Ze worden nooit aan het woord gelaten en komen veelal enkel in het nieuws bij hongerstakingen, criminele feiten of wanneer een ‘witte’ school/omgeving protesteert bij uitprocedering.
Weinig onderwerpen doen zoveel stof opwaaien als asiel en migratie. In de Griekse oudheid betekende het woord ‘asylon’, toevluchtsoord, vaak een tempel waar vluchtelingen bescherming genoten en niet onder dwang mochten ‘verwijderd’ worden. Doorheen de eeuwen, en heel wat oorlogen die eraan kleefden later, evolueerde het asielrecht tot wat we vandaag kennen als artikel 14 (1) van de Universele Verklaring van de Rechten van de Mens: 'Een ieder heeft het recht in andere landen asiel te vragen en te genieten tegen vervolging.' Hoewel het een internationaal bindend verdrag is, kiest elk land hoe het het recht op asiel wenst in te vullen. In België is het asielbeleid steevast een maatschappelijke en politieke discussie die de gemoederen hoog doet oplaaien. De vluchtelingenstroom wordt gezien als een anonieme massa die rijkdom opslorpt en voor overlast zorgt. Niet verwonderlijk dat politieke partijen het aan banden leggen van die stroom naar voor schuiven om stemmen te ronselen en inspelen op de angst van mensen die migratie zien als bedreiging voor hun leefwereld. De stemmen van asielzoekers worden hierbij zelden gehoord.
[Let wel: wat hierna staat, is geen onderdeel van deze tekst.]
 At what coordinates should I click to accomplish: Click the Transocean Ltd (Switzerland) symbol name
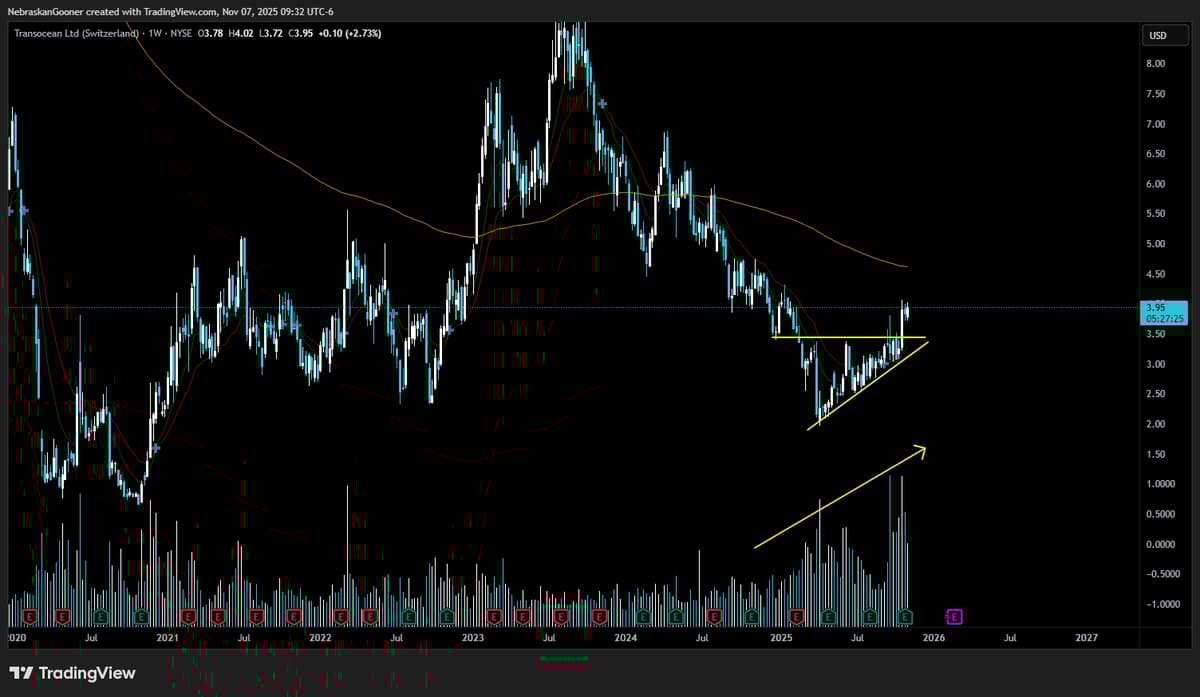point(75,33)
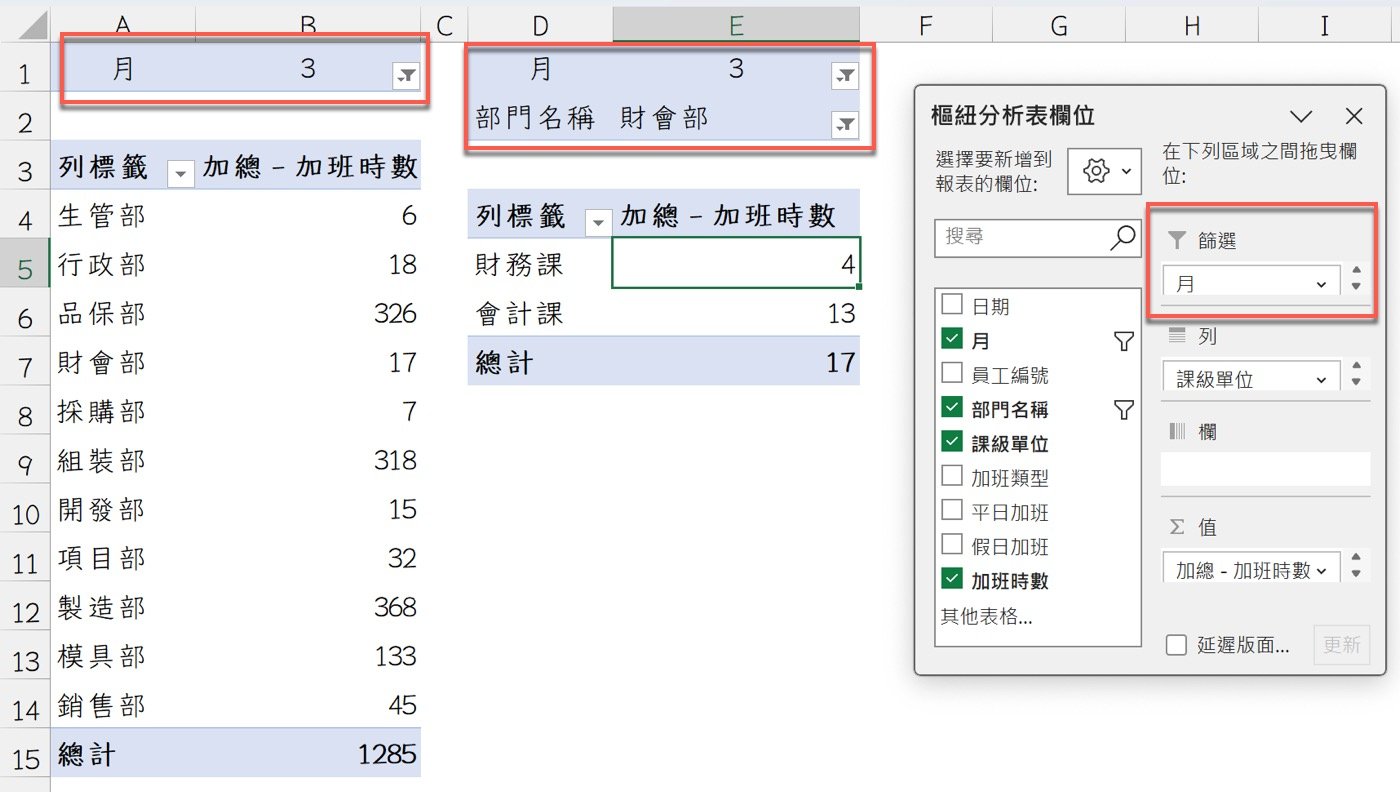1400x792 pixels.
Task: Click the 部門名稱 filter icon in cell E2
Action: [844, 123]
Nic Balthazar schreef er een boek over en bewerkte het tot een theatervoorstelling. ‘Neeland’ is het verhaal van een jongeman die moest vluchten voor een oorlog.
Een tafel en een stoel. Op de stoel zit de jongeman met tranen in de ogen te trillen. Op de vloer liggen zakken, uitpuilend met kleren, verspreid. Er worden vragen op hem afgevuurd. Op het scherm achter hem zie je twee blanke mannen en een vrouw geprojecteerd. ‘Spreek je Nederlands?’ Ja, hij spreekt Nederlands, maar hij noemt het ‘nee-lands’ omdat hij overal ‘nee’ te horen krijgt. Zijn verhaal krijgt vorm en gezichten. Gezichten die er niet meer zijn, gezichten die nog komen moeten. Verdriet om de dood van geliefden, tranen van geluk voor iets dat groeit uit liefde. Hij wil werken, hij is sterk. We zijn getuige van iemand die wil overleven en toekomstdromen heeft. “Neeland” is naast een reisverhaal ook een liefdesverhaal, liefde voor het leven. Er hangt een warme, aanstekelijke naïviteit rond het personage dat Soufiane Chilah neerpoot, een voelbare wanhoop wanneer hij zich probeert uit te drukken en groeiende frustratie wanneer hij zijn ‘authenticiteit’ als vluchteling moet bewijzen bij mensen die hem zien als nummer en misschien al over zijn lot beslist hebben. Het is in het begin wat wennen aan het, gespeelde, accent dat hij gebruikt, maar het verhaal is meeslepend genoeg zodat het uiteindelijk niet ging storen. De muziek van Melike Tarhan meandert als wierook langs de vertelling en werkt als een troostende schouder voor iemand die zich in de schaduwen van onze samenleving bevindt. Aan de rand van een maatschappij die hem liever opgesloten of teruggestuurd ziet dan een kans te geven om bij te dragen tot de verrijking ervan.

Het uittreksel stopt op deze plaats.